I get this question too many times a day to even count. So, I thought I would spend some time laying out why I might recommend heat for one person and ice for another.

Both heat and ice are helpful tools in pain management. Although there are many theories as to why they work, the research is incomplete and there is still much that is unknown. One main theory for icing, for example, is that the reduction in temperature reduces the conductive ability of your nerve to relay information back and forth, therefore not allowing the ‘alarm signal’ of pain to be expressed as quickly. It is also understood to be helpful for inflammation as blood flow to the area is decreased. Heat, on the other hand, promotes blood flow to the area, which is helpful for healing. Heat activates certain neurotransmitters which blocks the ability for our body to perceive pain.

WHEN TO USE ICE
You have an acute injury (e.g. ankle sprain), within the first 48 hours
Inflammatory conditions (e.g. rheumatoid arthritis, ankylosing spondylitis)
Red, hot, swollen tissue

WHEN TO USE HEAT
Acute low back or neck pain
Chronic pain
Muscle stiffness

HOW TO USE ICE
Make sure the ice is covered or wrapped in a wet cloth, and not against your bare skin to protect from frostbite (I’ve done this before. It’s not fun – I promise!)
Use the 20:20:20 rule – 20 minutes on, 20 minutes off, 20 minutes on. This can be repeated several times a day

HOW TO USE HEAT
If you have sensory issues, be careful not to burn your skin
Heat can be applied much longer than ice and there’s really no guideline – just make sure you are awake and aware of the sensations you are feeling so as not to become injured

Having said all that, each person and each body is different; what works for one person might not work for someone else. So, if you love ice and find it’s super helpful for your chronic pain – GO FOR IT!
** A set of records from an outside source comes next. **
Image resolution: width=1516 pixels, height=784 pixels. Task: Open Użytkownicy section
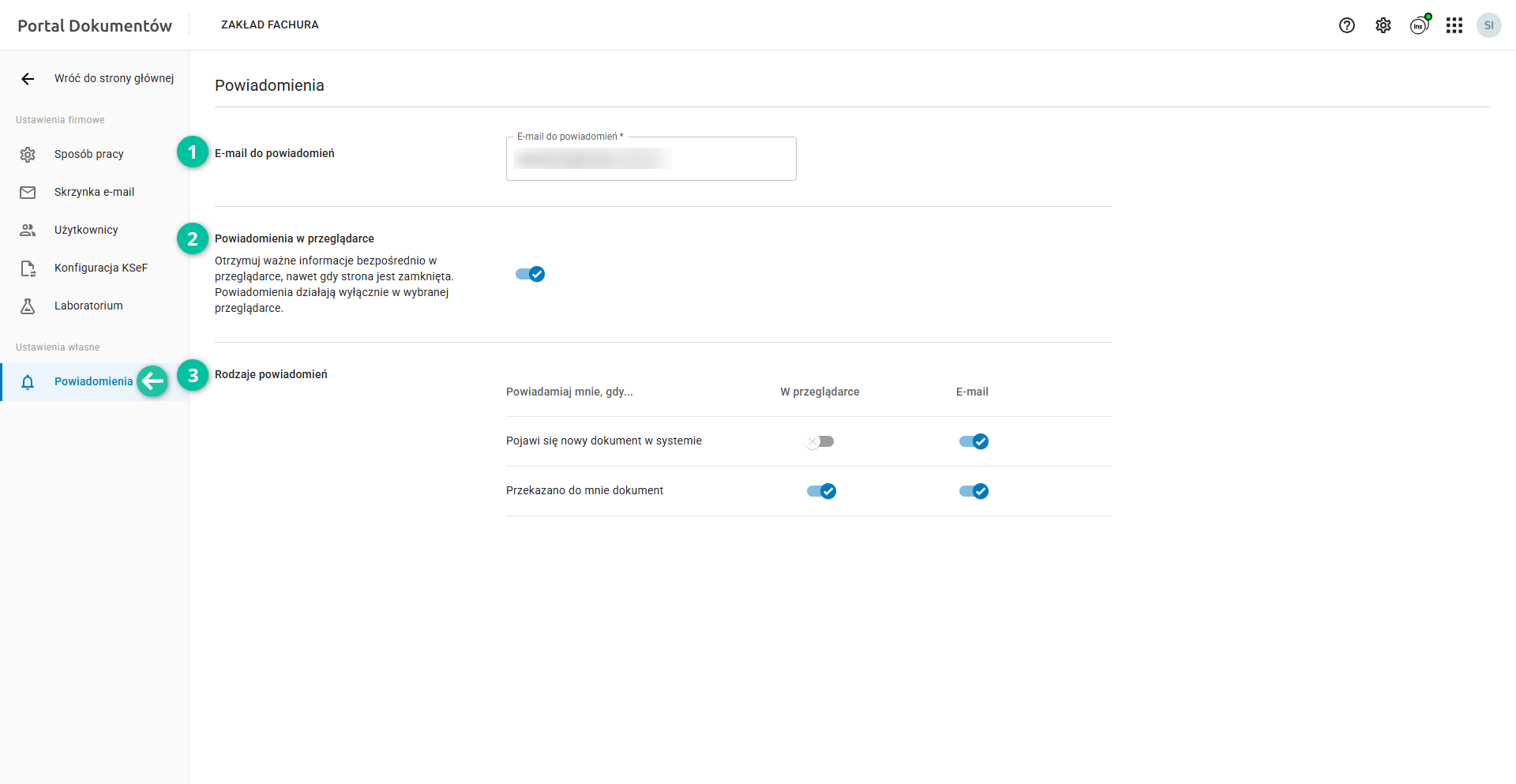point(86,230)
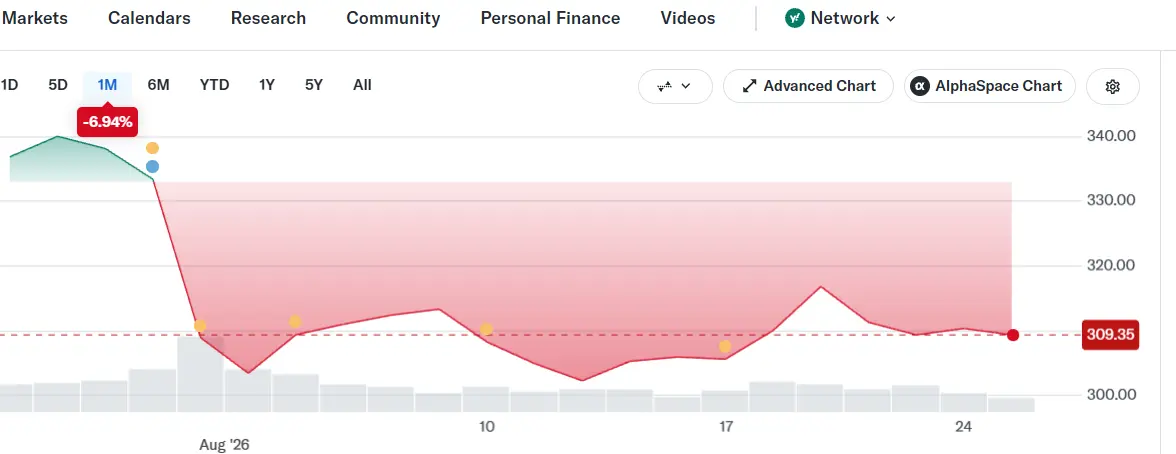This screenshot has width=1176, height=454.
Task: Click the AlphaSpace logo icon
Action: pyautogui.click(x=920, y=86)
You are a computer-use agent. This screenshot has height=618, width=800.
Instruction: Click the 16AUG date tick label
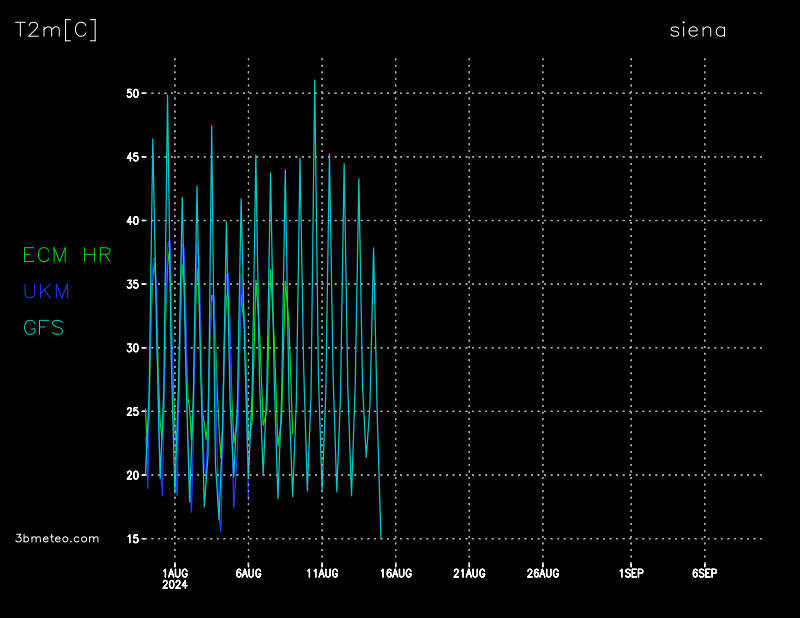pyautogui.click(x=396, y=573)
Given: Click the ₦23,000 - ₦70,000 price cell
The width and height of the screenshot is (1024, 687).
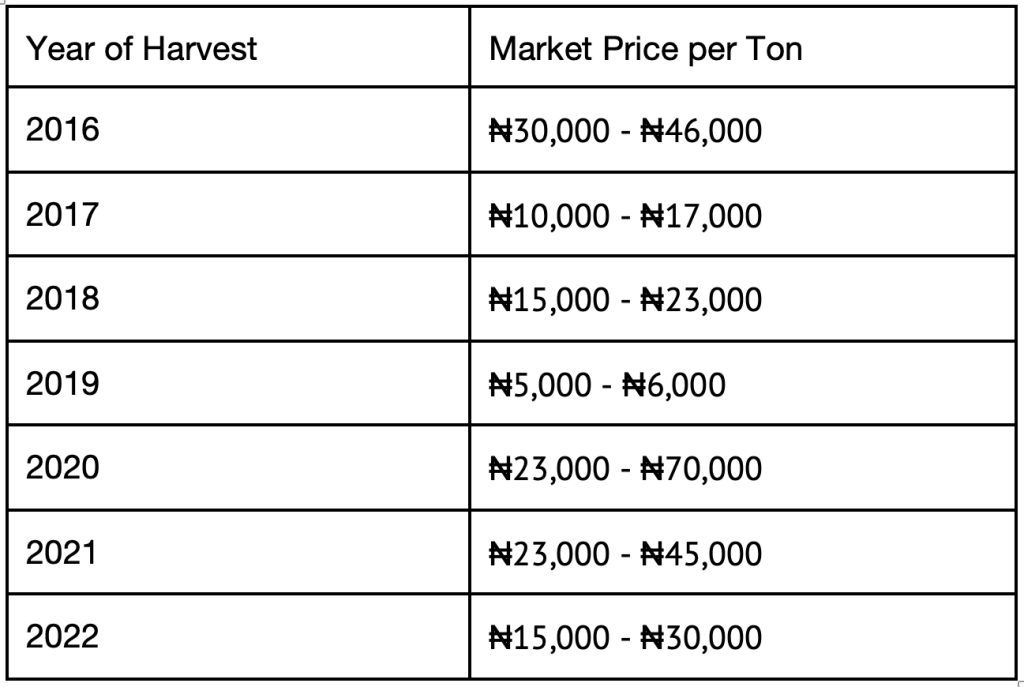Looking at the screenshot, I should (743, 468).
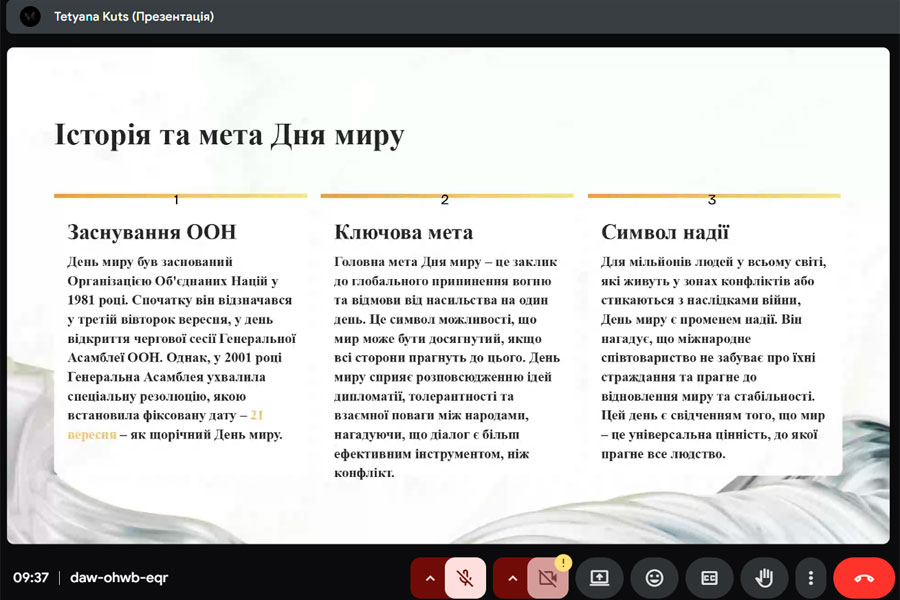Click the "Символ надії" column heading
Viewport: 900px width, 600px height.
(x=665, y=232)
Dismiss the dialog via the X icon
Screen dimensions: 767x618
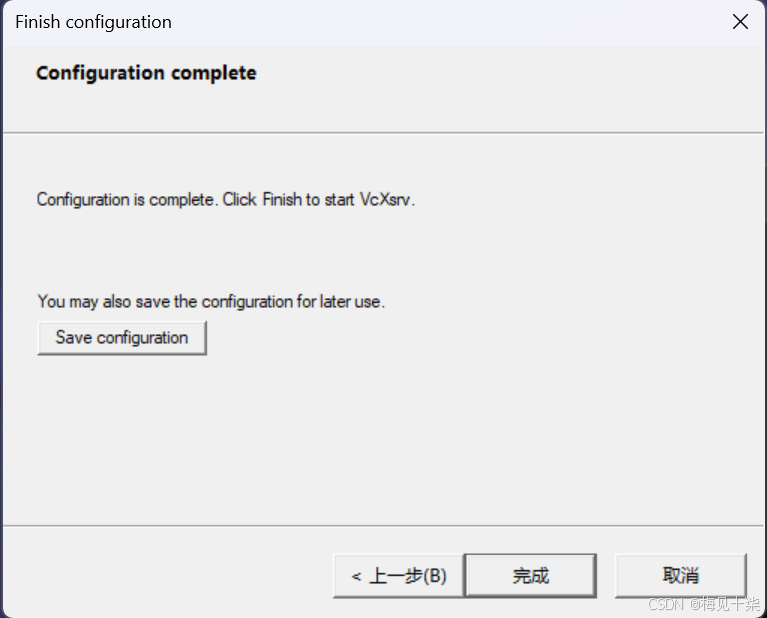click(740, 22)
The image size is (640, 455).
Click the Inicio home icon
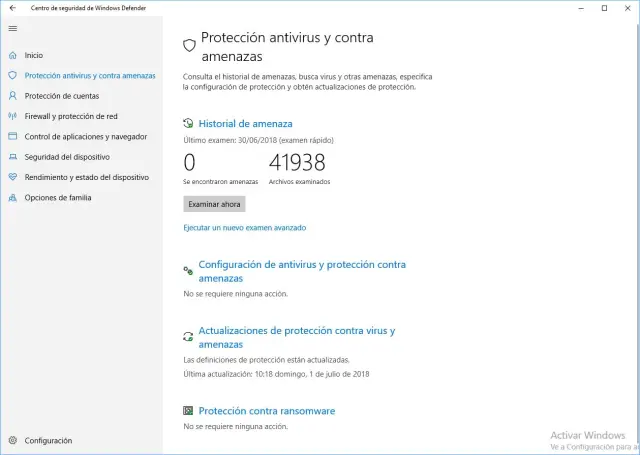(12, 55)
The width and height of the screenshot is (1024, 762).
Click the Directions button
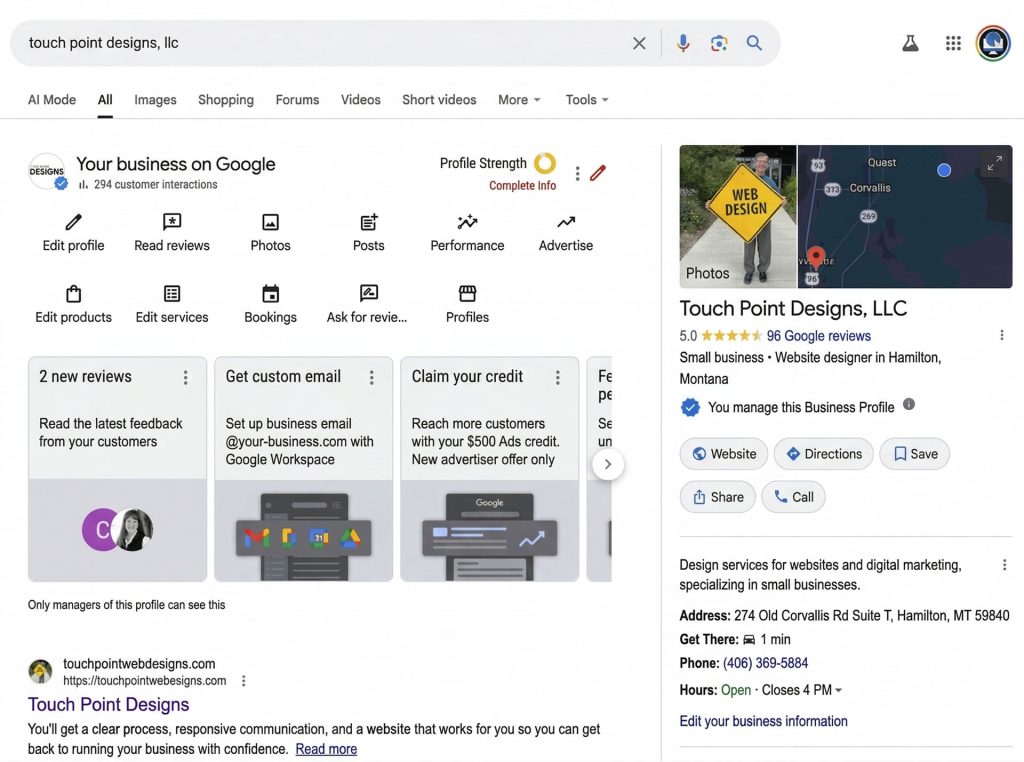point(823,453)
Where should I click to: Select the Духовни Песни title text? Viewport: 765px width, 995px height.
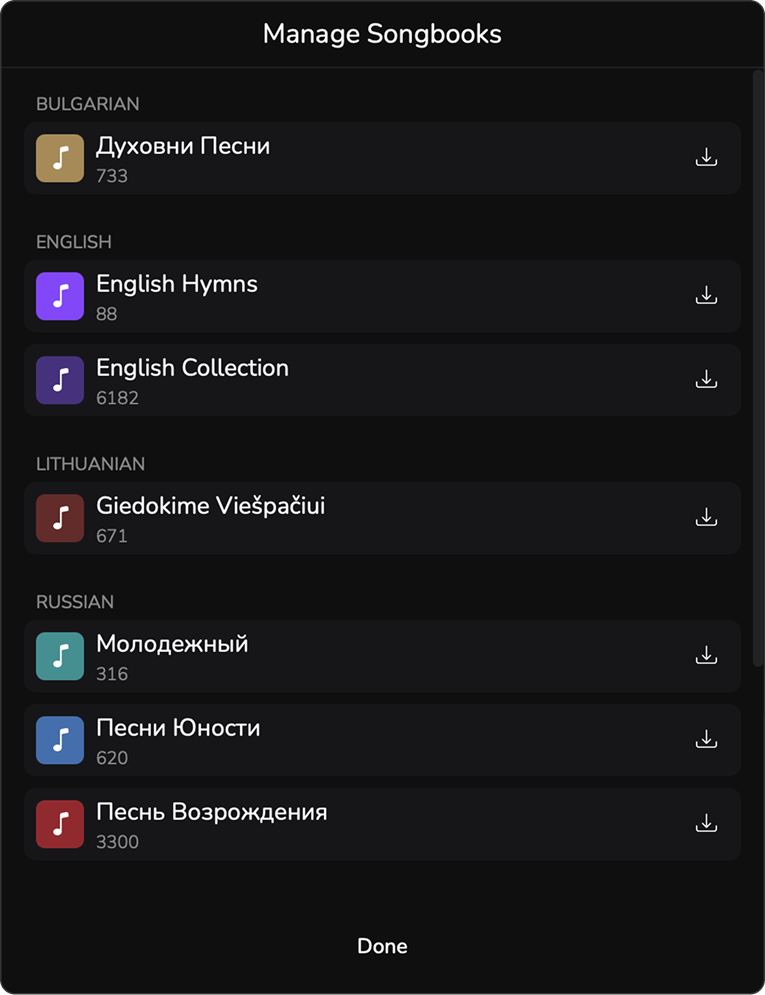tap(183, 147)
As with everything, there are precautions and contraindications to all forms of therapy. Make sure you speak with a regulated health care professional to make sure that ice and/or heat is safe for you before using it.

Author: Dr. Allie Dennis

RESOURCES:
Algafly AA, George KP. The effect of cryotherapy on nerve conduction velocity, pain threshold and pain tolerance. British Journal of Sports Medicine. 2007;41(6):365-369. doi:10.1136/bjsm.2006.031237.
Nadler SF, Weingand K, Kruse RJ. The Physiologic Basis and Clinical Applications of Cryotherapy and Thermotherapy for the Pain Practitioner. Pain Physician. 2004;7:395-9.
Malanga GA, Yan N, Stark J. Mechanisms and efficacy of heat and cold therapies for musculoskeletal injury. Postgraduate Medicine. 2015; Early Online: 1-9.